- [Aim of the exercise]:
Please output only the lines that run from the line containing "Toutes les news (1014, 392)" through the end of the material below, exactly.

===== Source information =====

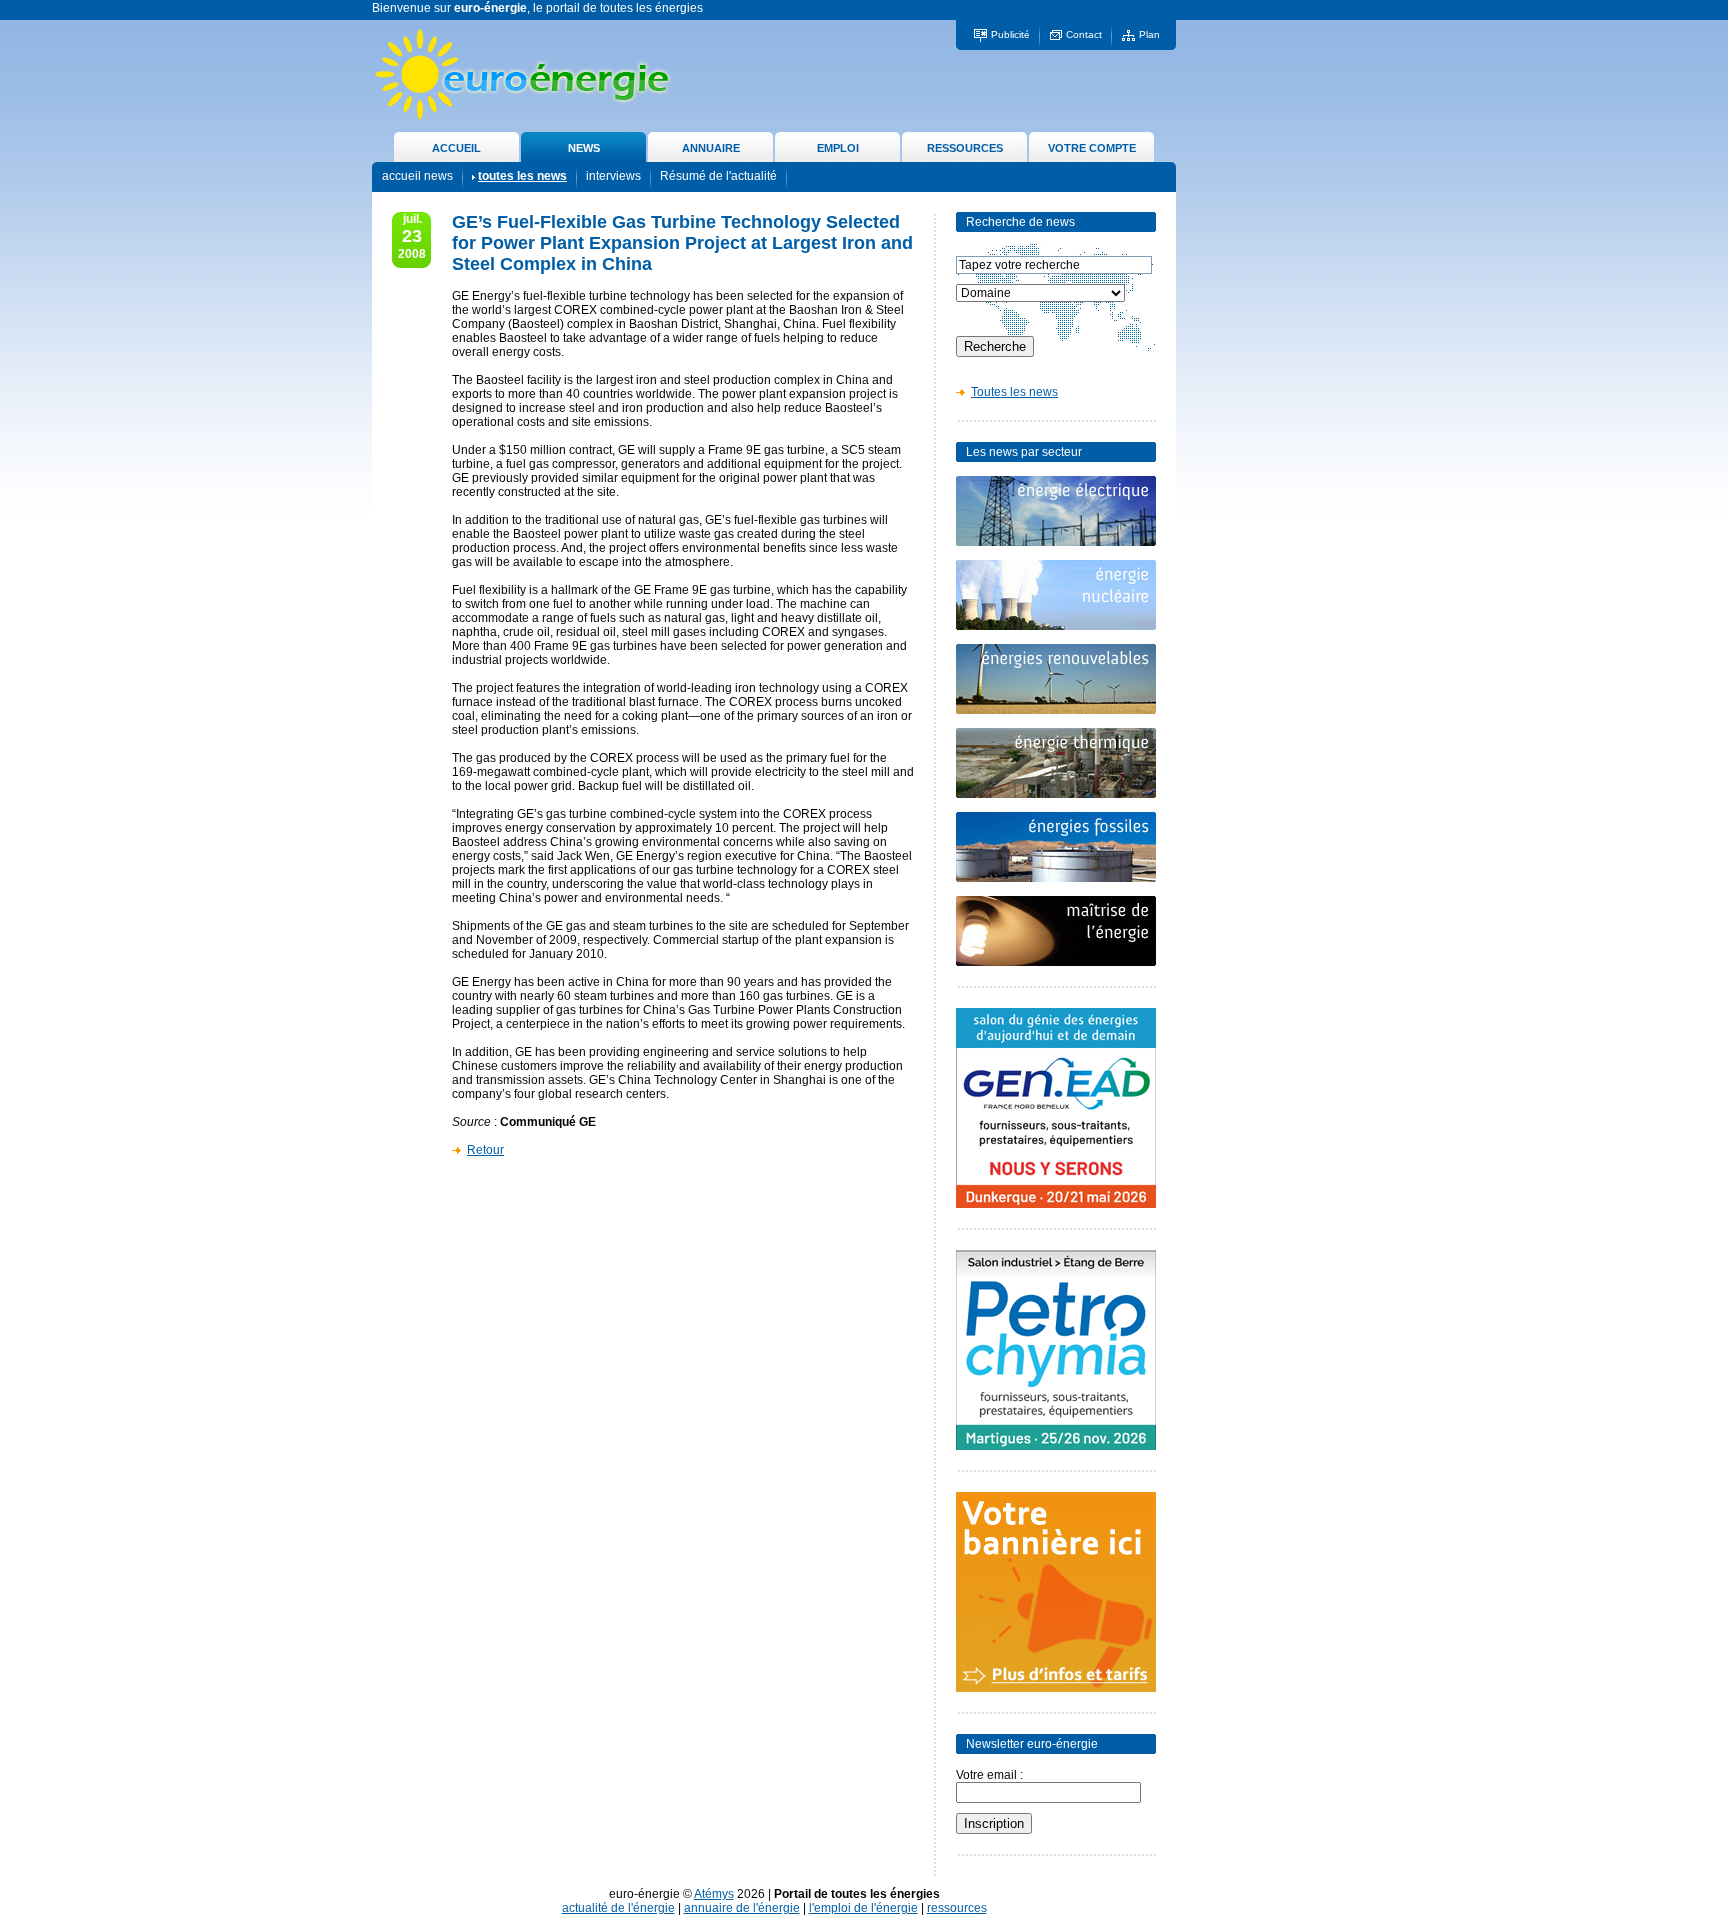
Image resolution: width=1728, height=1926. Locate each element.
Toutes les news (1014, 392)
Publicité (1010, 34)
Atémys (714, 1894)
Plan (1149, 34)
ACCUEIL (456, 148)
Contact (1084, 34)
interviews (613, 176)
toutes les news (522, 176)
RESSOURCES (965, 148)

=====

- [Exercise solution]:
Toutes les news (1014, 392)
Publicité (1010, 34)
Atémys (714, 1894)
Plan (1149, 34)
ACCUEIL (456, 148)
Contact (1084, 34)
interviews (613, 176)
toutes les news (522, 176)
RESSOURCES (965, 148)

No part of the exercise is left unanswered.